It was decided the preceding midnight that I'd leave for Bathurst a day earlier than originally scheduled, so little-to-none of the planning/packing/sleeping that I'd had laid out for that day got done. Little did I know how much of a trend this was to become. Timing was tight, but I made it on board, and once the train got rolling everything seemed to be going smoothly. Then we stopped in Amherst. And stayed stopped. Man did we stay stopped. After two hours or so the news got leaked that the Regional Director of Health and Safety for CN had safely directed himself between two connecting cars about a mile up the tracks and got flattened into a railroad pancake. That sucks and shit, but call a fucking mortician and let's get this train rolling again, eh? Not a chance. We ended up parked in Amherst for six hours while some forensics team re-enacted the scene. What the fuck is there to re-enact? CHOO CHOO! "Hey, what the?" *BANGSQUASH*
So whatever. I read The Elements of Style nearly cover-to-cover (something I'd been meaning to do for years; I've been using it as a casual reference since I began this thing, but I'd never actually sat down and read it.), and my mom picked Java and I up at the Bathurst station around 3 AM. I slept a little more than three hours, snagged the van, said my hellos/goodbyes, and hightailed it back to the Faxe machine. The van was equipped only with a cassette deck, so I borrowed a few of my mom's tapes for the first leg of the trip. Everything was pretty swell until around the time I passed Moncton, when the thing abruptly decided it would from this point on only not try to eat Combat Rock. Fucking Combat Rock. I'm not big on the Clash in the first place, but that album is just a fucking travesty. How long did it take the Chinese to perfect the water torture method? Amateurs. Hell, even the Inquisition sounds like a cakewalk compared to three hours of the Clash doing earnest white reggae in the prime of their sucktitude.

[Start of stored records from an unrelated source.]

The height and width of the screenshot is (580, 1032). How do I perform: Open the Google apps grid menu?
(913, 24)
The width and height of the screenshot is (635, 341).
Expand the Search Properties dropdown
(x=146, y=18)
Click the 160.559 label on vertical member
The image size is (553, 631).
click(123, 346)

Rolled into Will's driveway around suppertime praying that somebody'd remembered to pack one of those CD-to-tape-deck adapter dealies. Some band (the Academic maybe? I know I caught a glimpse of Mike Bigelow down there) was recording in Pierce and Michaela's studio downstairs, and they were kind enough to put things on hold for 15 minutes or so while we lumbered up and down the stairs loading our gear into the van. Sorry 'bout that.

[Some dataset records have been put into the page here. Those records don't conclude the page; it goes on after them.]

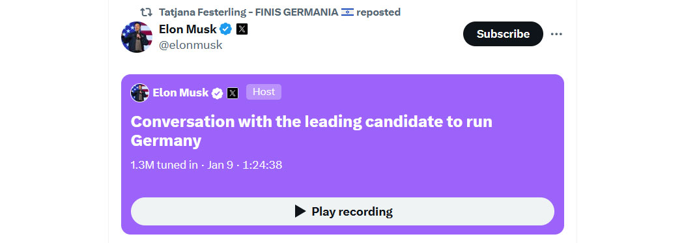The image size is (684, 243).
Task: Open the Space titled Conversation with the leading candidate
Action: (311, 131)
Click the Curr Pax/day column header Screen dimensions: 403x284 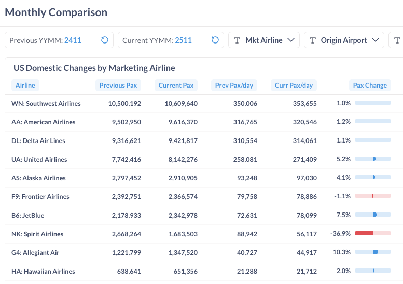point(294,86)
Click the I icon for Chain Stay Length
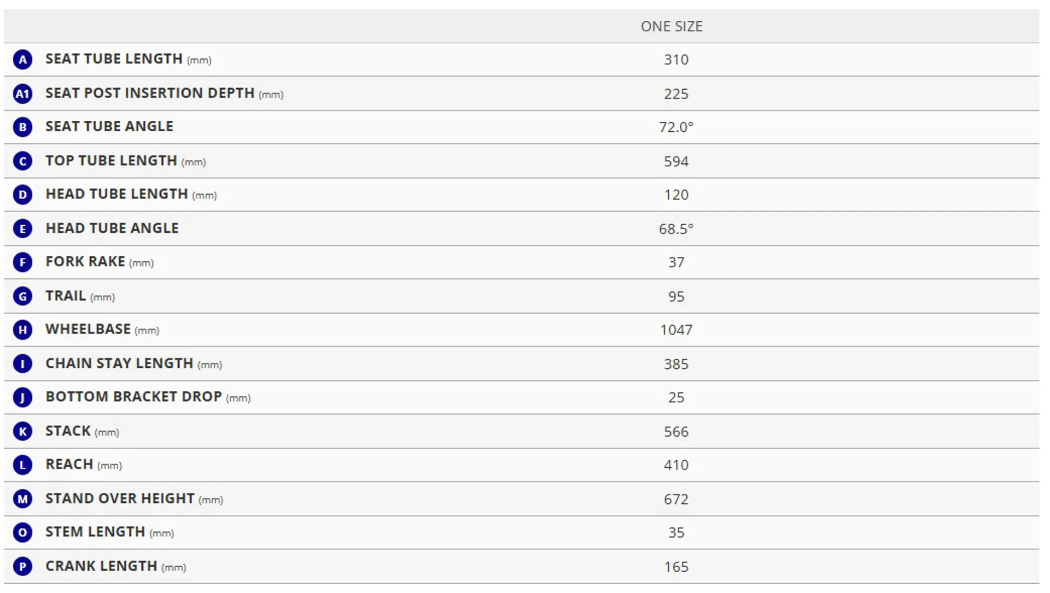1050x593 pixels. [22, 364]
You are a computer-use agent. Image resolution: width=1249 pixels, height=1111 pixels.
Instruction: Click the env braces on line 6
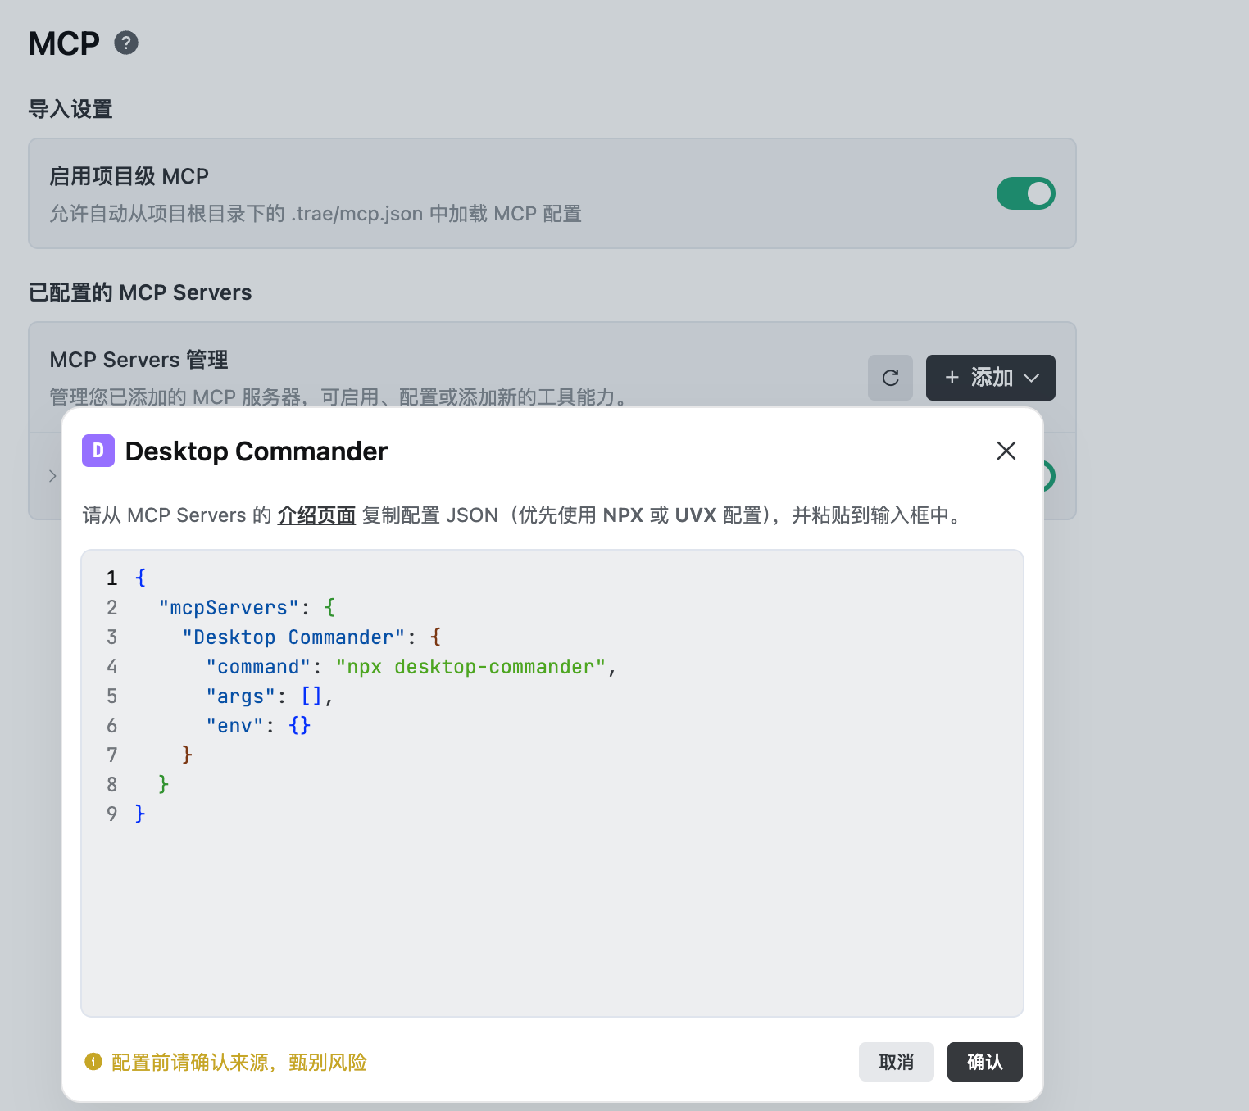pyautogui.click(x=300, y=726)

The van was sketchy. First thing that everyone noticed upon piling in was the bright, shining "check engine" light that had been on since I'd picked the thing up. Dude who rented it to me had said not to worry about it, and I wasn't exactly in a position to argue. Fucking thing stayed on throughout the tour, but it turned out that the engine was actually one of the few components of the van that wasn't fucked up in one way or another. I won't even bother getting started on that. Ross had indeed packed one of those adapter dealies, and so we took off for Quebec listening to anything and everything but the fucking Clash.

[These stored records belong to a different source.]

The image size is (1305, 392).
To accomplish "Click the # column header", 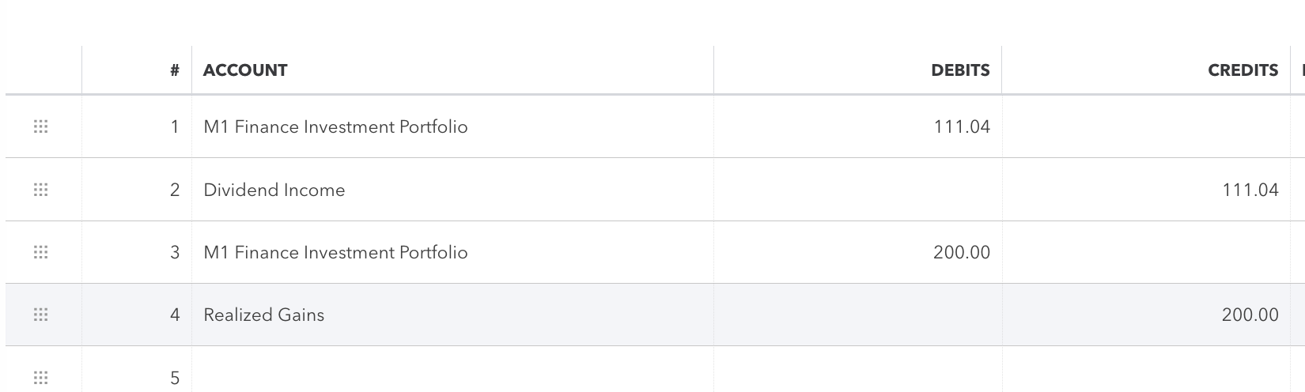I will (x=175, y=70).
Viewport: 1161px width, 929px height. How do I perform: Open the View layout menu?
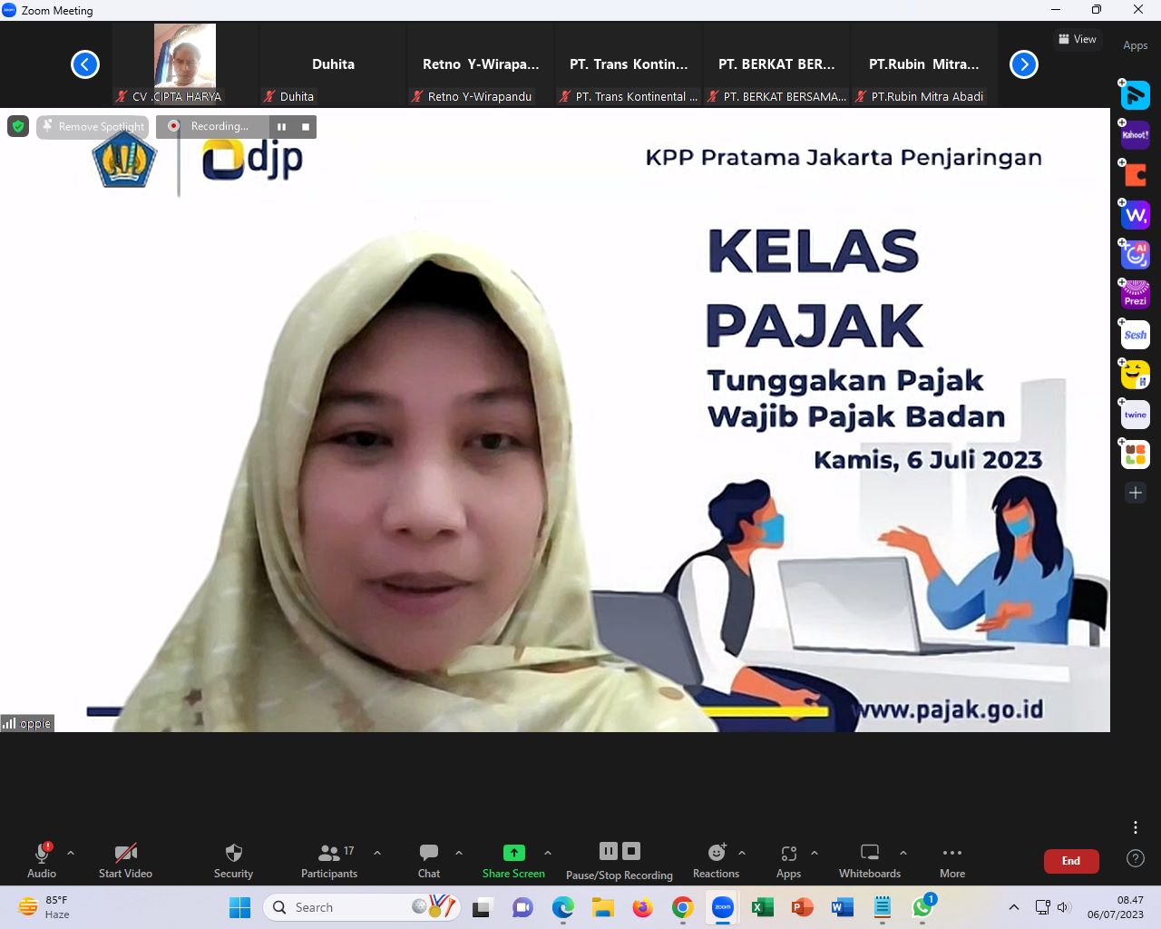tap(1077, 39)
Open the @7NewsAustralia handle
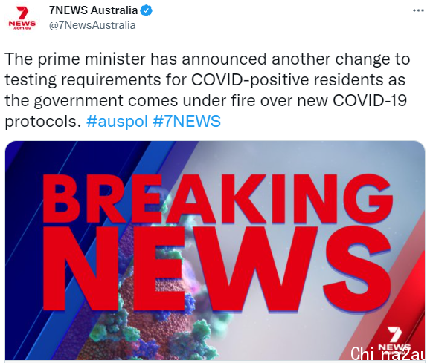 coord(92,25)
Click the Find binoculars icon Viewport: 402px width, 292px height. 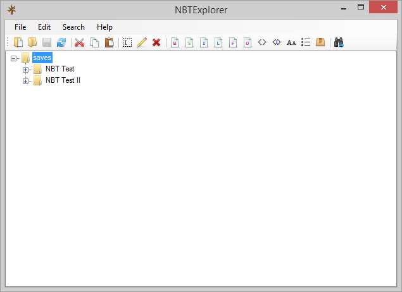coord(339,42)

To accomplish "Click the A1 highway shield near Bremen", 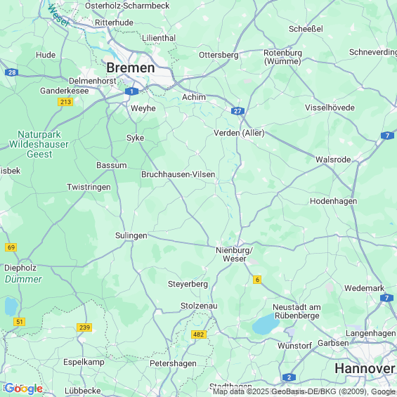I will pos(131,91).
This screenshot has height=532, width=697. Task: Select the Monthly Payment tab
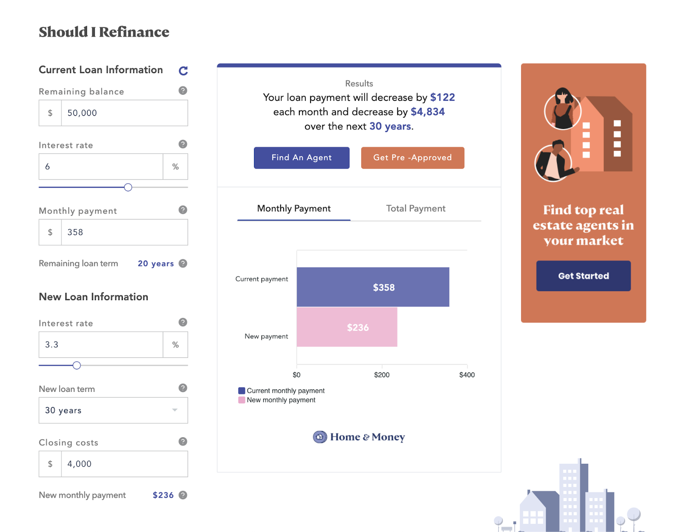294,208
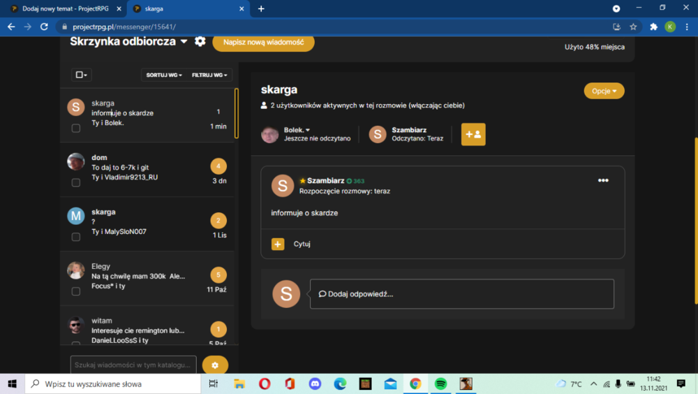Viewport: 698px width, 394px height.
Task: Open Chrome extensions puzzle icon
Action: click(653, 27)
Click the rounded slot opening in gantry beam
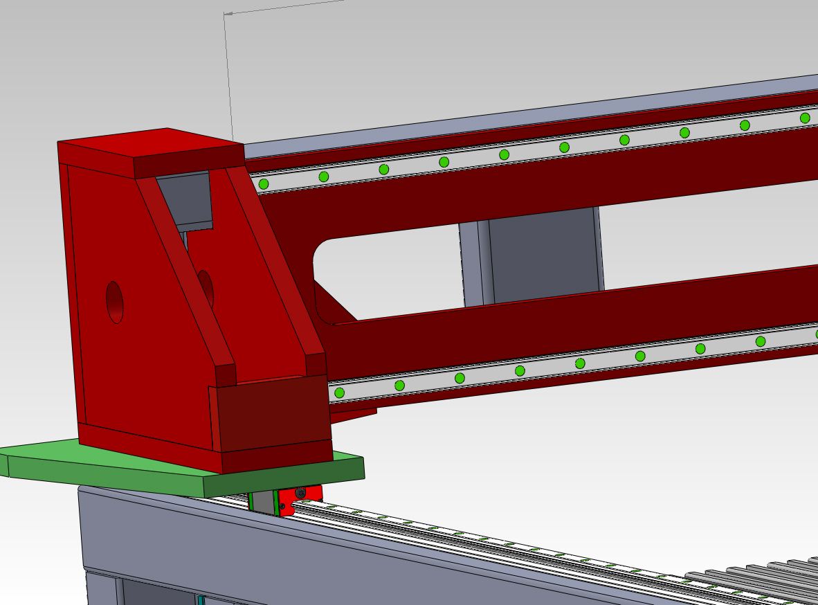 click(x=388, y=277)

The first night driving was a fucking nightmare. We'd originally planned on crashing in Sackville, NB, but with so much ground to cover in so little time it seemed to make sense to get as much of it over with as humanly possible, so we decided to aim for a hostel in Riviere-du-Loup instead. And then the weather set in. The twisted little deathtrap they call a highway between Moncton and the Quebec border was so absolutely covered in fucking pea-soup fog that I ended up having to drive an average of about 70 kliks for most of it. Toward the end of it I felt like I was playing some insane video game, and was starting to have borderline hallucinations reminiscent of the one and only time I'd done any signifigant amount of highway driving on acid as a teenager. Exhaustion is a badtrip. We passed through Edmonston at some ungodly hour of the morning, called the hostel to find out they'd long been closed for the night, and decided to crash in the van surrounded by giant semis in the parking lot of an Irving Couche-Tard just across the Quebec border. Five guys in a minivan crammed to the gills with gear doesn't equal much sleep. Must be nice to be big famous rockstars like them there Burdocks.
(Relax. I'm kidding. Just seemed like a relevant opportunity to toss their tour blog in here. Read it.)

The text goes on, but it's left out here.